You sound as if you think anxiety and problems are bad things and that you should do things to improve your spiritual life so these problems will go away.

I believe that problems and anxiety are not necessarily bad things.  I think any time we are anxious, it is like a fire alarm going off warning us that there is something not being faced either in our relationship with God, another person, ourselves, or with our work.  Some people, for instance, are overworking terribly and suddenly become anxious “for no reason at all.”

What I do when I become anxious or have a problem in a relationship is to stop and ask God, “What messages are you trying to get through to me?”  In other words, instead of praying that the anxiety will go away, I am learning to ask God, “What is the anxiety signaling that might help me get closer to You and to live more sanely as your person?”  Most often, the problem or the anxiety I am experiencing is merely a signal that something is wrong.  Rather than trying to get the signal to stop, I find it’s better to locate the fire or the difficulty that is causing the anxiety or the problem in the relationship. When I discover the real problem, and address it (which usually requires me to change some unacceptable behavior) then often the anxiety disappears.

For example, one day I woke up anxious, afraid, and feeling very insecure—all adding up to a frightening loneliness and doubt about the reality of my Christian commitment.   I hated to admit it, but my Christian friends began to get on my nerves. They seemed to be so untroubled, and I knew intuitively that some of them must have similar problems—but they just didn’t talk about it. So I started faking it, without even being conscious of it. Someone would call and say, “Hey, buddy, how are you feeling?” And I would reply, “Fine, things couldn’t be going better,” when in reality I was dealing with something serious or was worried sick.

Don’t misunderstand, I am not for telling everyone about your every ache and pain in order to be scrupulously honest, but sometimes I think we hide our less than joyful feelings because we believe that it is a denial of Christ to be miserable. Consequently I, and some of my friends, being human, were left alone and guilty in our times of misery.

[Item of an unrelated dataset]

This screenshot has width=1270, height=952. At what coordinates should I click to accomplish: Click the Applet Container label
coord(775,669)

Then I began to see that this position of hiding our humanity is that of the “whitewashed sepulchers” Jesus spoke of, smiling on the outside and rotten with guilt, anxiety, and incompleteness within. (See Mt. 23:23–28)

As I struggled with this problem, I had to take a new look at my humanity—the humanity of a man who wanted with all his heart to be God’s person and yet found himself anxious and restless inside. Why would I have vague feelings of unhealthy dependency and incompleteness, just when I seemed to be living a disciplined, outgoing life?

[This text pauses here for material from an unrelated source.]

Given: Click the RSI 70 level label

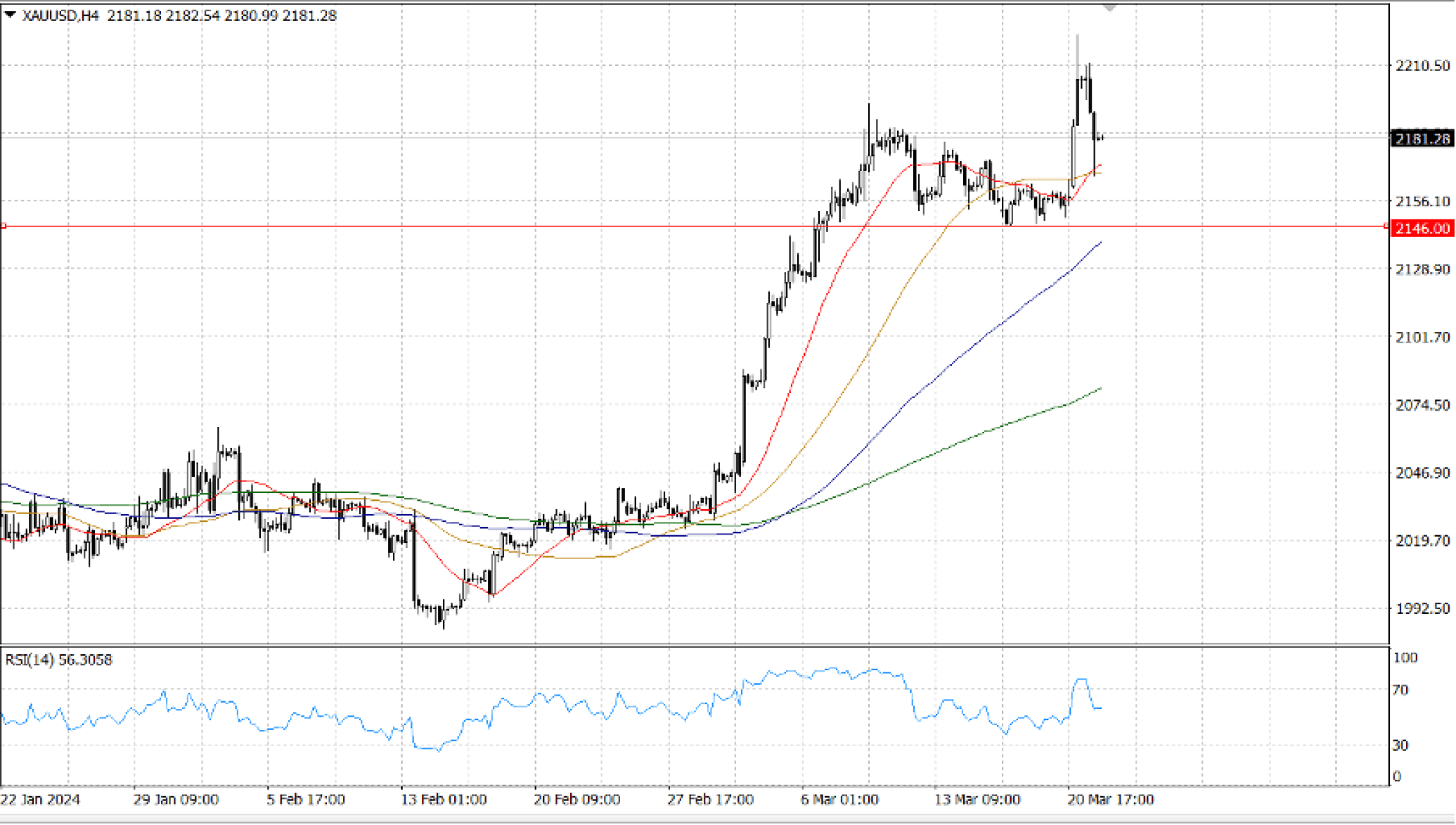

At last this search sent me to my knees, beginning again like a child.  God had used my anxious sense of incompleteness to drive me back to the place where I would again put my life in his hands.  The “fire,” in this particular case, was expecting myself to live up to some kind of image of what a “perfect Christian” would look like and hiding from myself the fact of my own humanity.

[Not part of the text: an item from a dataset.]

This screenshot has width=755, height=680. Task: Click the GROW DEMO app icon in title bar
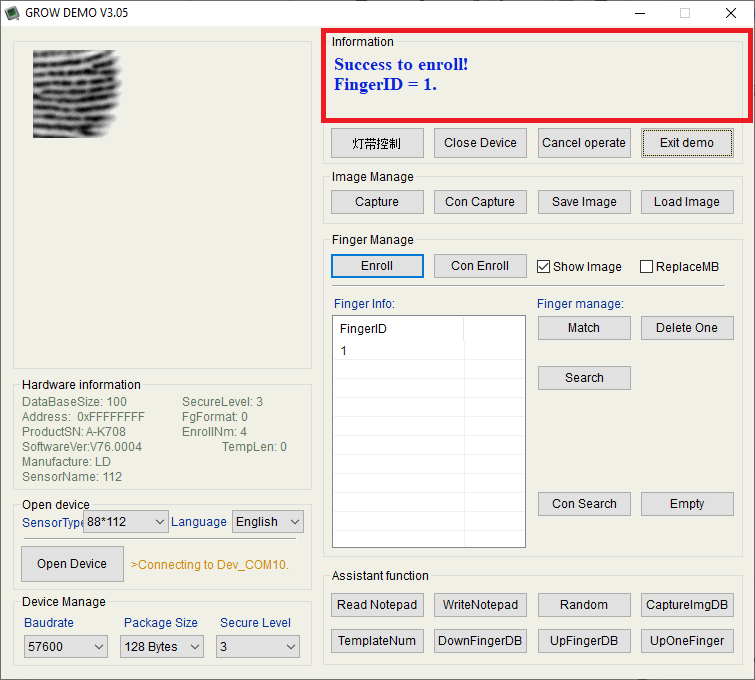tap(13, 13)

For me then, anxiety and restlessness as a Christian were not necessarily bad, but, like physical pain, they could be a warning signal—warning me that something was out of balance in my life, that I was somehow ignoring God—even while I was doing religious disciplines to “earn” some peace and quietness. And because of the signal that anxiety provided, I could stop and do something before I destroyed myself and the work I was trying to do.

At about that time, I remember being asked to speak to a men’s group on the subject “The Christian Life.” I went to the meeting and spent five or ten minutes telling the men very honestly that I was feeling weak and miserable. I was tired of speaking to groups and of being a Christian, and had even considered not coming that night. Then I told them that I had realized that whatever else had meaning to me besides God was so far back in second place that I had decided to come and tell them that I was a Christian almost by default—that is, there seemed to be no other way to find any purpose or meaning in my life at all. I had come to the meeting on the chance that some of them might live with misery and incompleteness too—that some of them might be looking for a Way that could give purpose and meaning even to a life that included anxiety and restlessness and the accompanying lack of confidence in themselves.

I thought that my honest and specific confession of my miserable restlessness and self-centeredness would compel these men to reject me and any message I might have to give them. Instead, I found a room full of brothers, of warm, struggling fellow human beings, who also needed a second touch from their Lord, even though many had been committed Christian ministers for years.

I have found that committing my life as wholly as I can to God and receiving the reassuring sense of his presence does give me a deep and ultimate security my humanity has longed for.  And, when I discover that I am again anxious, I remember that Jesus counted on his disciples having troubled hearts and told them he was sending the Holy Spirit to comfort or “strengthen” them when they did (see John 14). And not only that, but I now believe that restlessness and ultimate dependency, like pain and evil, are woven into the fabric of life perhaps to become the motivating power to drive us toward fulfillment in God as he is revealed in Jesus Christ.

Understanding this, however, has not changed the fact that I find it very unpleasant to be anxious, restless, discouraged or afraid. It is all very well to understand that God will teach me something from the inexplicable and anxious periods and bring me closer to himself, but during these times I feel very lonely, and I still resist surrendering control of the people or situations to God in order to find God’s way. Only now, I can remember faster that when I’ve held out and refused to surrender, I have experienced long and unproductive sessions of introspection and discouragement.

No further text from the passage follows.